How like a winter hath my absence been

From thee, the pleasure of the fleeting year!

What freezings have I felt, what dark days seen!

Jay looked up from his book and peered over to the bedside window. Even with blinds drawn, he could see the dozens of snowflakes falling, falling, drifting down slowly, nothing more than minuscule flecks of ivory melting in to the everlasting darkness of evening.

"What am I doing."

It's Christmas eve and there he was, sitting there being useless. Reading poetry.

"I could be reviewing tapes, or checking my camera, or deciphering totheark."

There would be no point. The next entry is almost ready for upload, Tim fled from his radar, Alex wasn't where Jay thought he would be.

Alex.

What old December's bareness every where!

And yet this time removed was summer's time

Time removed, you can say that again. How long was it since Jay and Alex had last been face to face? What started Jay on this hellride in the first place was the absence of his college friend. How quickly it had escalated into a hostile manhunt, as much out of self-preservation as it was justice.

Friend. Estranged colleague. Enemy. Predator. Puppeteer.

"Thinking about it isn't going to change anything. Acting on it has done nothing."

It's all his fault Jay's life took such an incredible downward spiral. And yet...And yet...

The teeming autumn, big with rich increase,

Bearing the wanton burden of the prime

"I can blame him for pulling a gun on me and smashing that guy's face in. I can blame him for Jessica's distress and my memory loss. But I made the choice of taking the tapes. I needed to know."

Alex.

Like widow'd wombs after their lords' decease:

Yet this abundant issue seem'd to me

Lonely doesn't even describe Jay properly. The disheartening mixture of constant fear, maddening confusion and self-imposed isolation sewn messily together helped mask his underlying emotions. Those he would never willingly acknowledge.

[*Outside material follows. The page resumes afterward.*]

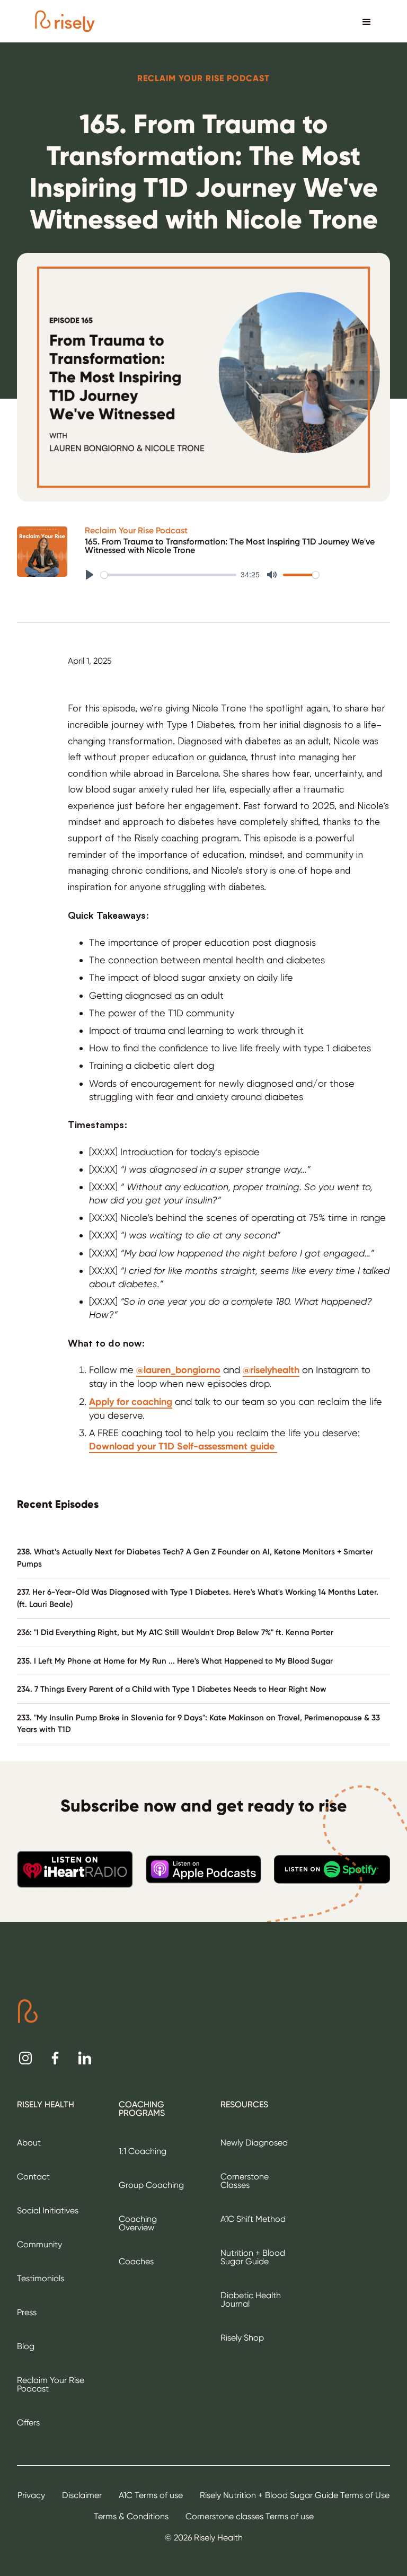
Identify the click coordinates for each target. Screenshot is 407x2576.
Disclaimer (82, 2495)
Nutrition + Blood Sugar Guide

A quick, small sound roused his thoughts. Looking across the hotel room towards the cracked beige door, Jay froze, eyes planted firmly on the doorknob. Not moving or making a sound for several agonizing seconds. Muffled footsteps and crinkling fabric could be heard a hair's breadth away from the door.

Normally Jay would have grabbed his camera and thrown open the door, demanding answers and chasing the other down and eventually out of the building. But he already knew what the outcome of that would be; They would get away, Jay would be forced to pack up and move to another hotel, one step farther away from whatever goal he was working towards. And it would repeat.

Not today.

Today Jay wanted a different outcome.

But hope of orphans and unfather'd fruit;

He would wait until they went away. See what they did or left behind. Watch them leave; at least then he'd have a trail to follow.

Slowly, silently, Jay put the book down and eased himself off the bloated armchair, not even daring to breathe. He crept towards the door in cautious reticence, heart pounding.

The slightest of sounds, so very faint, lingered in the air after Jay was at the door. Not a footstep, not the wind, more like the movement of fabric or crinkling paper. He would have missed it had he not been holding his breath.

Silence. Concrete and absolute silence. It stretched on for longer than Jay could bear.

Eventually he heard the mysterious other move and give a small sigh. Easing back from the door not a moment too soon, his eyes flicked downwards as an envelope passed under the locked door, half hidden under splintered wood. He didn't dare move again until he was positive the footsteps echoing down the gaudy hall had turned and dissipated. He slowly let out a breath and grabbed the envelope. No name, although clearly meant for him.

For summer and his pleasures wait on thee,

He opened it to find a smooth scrawled letter written in a hand he had almost forgotten. The silence of before had gotten to him so he unknowingly read the words aloud.

"Jay, I didn't mean for this to happen. I can't undo what was done, all I can do is pity it. And that's not enough."

And, thou away, the very birds are mute;

"I am not in control. Not any more. I'd tell you to stay away for your own good but we both know that's not going to happen. Once it started to really get ugly I thought moving away would protect you. I was stupid to give you the clues but I was delusional and thought warning you could keep you safe. Look where that brilliant decision led us."

Or, if they sing, 'tis with so dull a cheer

"I don't regret what happened, I know there was no other choice. All that I regret is ruining your chances of leading a life. One that's not ruined and violently messed up.

I'm sorry."

That leaves look pale, dreading the winter's near.

"Merry Christmas, If you're still able to be merry."

Alex.

[Sonnet 97, William Shakespeare. MarbleHornets, Troy Wagner/Joseph DeLage/Tim Sutton.]